J論プレミアム

総合力が問われる今年のJリーグ(えのきどいちろう)

タグマ!サッカーパック』の読者限定オリジナルコンテンツ。『アルビレックス散歩道』(新潟オフィシャルサイト)や『新潟レッツゴー!』(新潟日報)などを連載するえのきどいちろう(コラムニスト)と、東京ヴェルディの「いま」を伝えるWEBマガジン『スタンド・バイ・グリーン』を運営する海江田哲朗(フリーライター)によるボールの蹴り合い、隔週コラムだ。
現在、Jリーグは北は北海道から南は沖縄まで58クラブに拡大し、広く見渡せば面白そうなことはあちこちに転がっている。サッカーに生きる人たちのエモーション、ドキドキわくわくを探しに出かけよう。
※アルキバンカーダはスタジアムの石段、観客席を意味するポルトガル語。

 

総合力が問われる今年のJリーグ(えのきどいちろう)えのきど・海江田の『踊るアルキバンカーダ!』]七十六段目

 

 

■オミクロン株の影響がピッチ上へ

2022年シーズンのJリーグが始まった。コロナ禍のなか3年目のチャレンジだ。退任間近の村井満チェアマンは(過去2シーズンにわたって積み重ねてきた知見をもとに)フルキャパでのJ開幕を目指していたが、オミクロン株の大流行によって上限2万人の制限を余儀なくされた。

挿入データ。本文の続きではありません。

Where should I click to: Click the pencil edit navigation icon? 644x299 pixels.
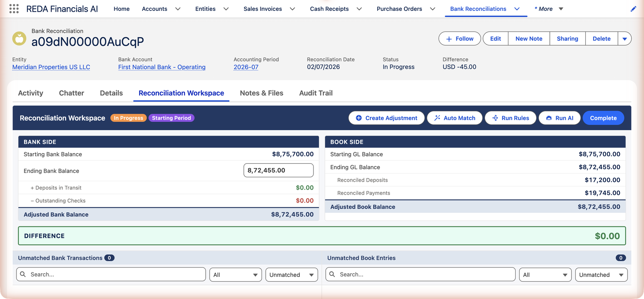[x=633, y=9]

リーグの感染対策&試合運営は経験に磨かれ洗練されており、それなりに自信を深めていたと思うのだ。観客、サポーターに呼びかける応援制限の内容にせよ、オンライン取材を主としたメディアコントロールにせよ、3年目ともなれば現場は手慣れたものだ。僕らライター稼業の実感としては今シーズンから事前の「体調管理シート」提出が省略され、取材申請がグッと簡略化された。「体調管理シート」は試合日の2週間前からの体温を記入する必要があり、サッカー記者は皆、文句も言わず毎朝体温計を脇にはさみピピッとやっていたのだ。

が、観客席&記者席のオペレーションが熟達する一方で、ピッチレベルが盲点となった。2022年開幕時点のトレンドは「チーム内感染」の激化だ。開幕週のJ1では浦和、FC東京、ガンバ大阪等々で感染者が相次ぎ、U‐18所属の選手を急きょ2種登録するなどした。感染力の強いオミクロン株ならではの事態だ。感染者が出ると濃厚接触者も考慮に入れねばならず、あっという間にチーム編成の危機が出来(しゅったい)する。現場は大わらわだ。判断が難しい。中止・延期に踏み切るべきなのか、無理くり人数を揃えて試合を成立させるか。バックアップの薄さは織り込むしかない。問題はどこで止められるか、何人罹患しているか。

2月末(J1J2第2節終了)の時点でJ2大分、J1のFC東京に中止・延期の試合が出てしまった。大分は開幕(水戸戦)がいきなり飛んでダメージが大きかった。カタールW杯のための前倒し開幕とはいえ、サポーターにとっては待ちに待った開幕戦だ。サポーターのお正月、開けましておめでとうだ。それが飛んでしまうガックリ感&不安感。いや、これはどこのクラブのサポにとってもは他人事じゃない。どんなに気をつけても、どのチームでも、どの選手でも起こり得ることだ。

 

■シーズンオフから大変だった新潟

僕は26日、J2第2節・大宮‐新潟(NACK5スタジアム)を見に行った。この試合は春のポカポカ陽気に恵まれ、両チームいいところも悪いところも両方出た2対2のドローゲームだったわけだが、フタを開けるまではどうなっちゃうんだろうと心配が尽きなかった。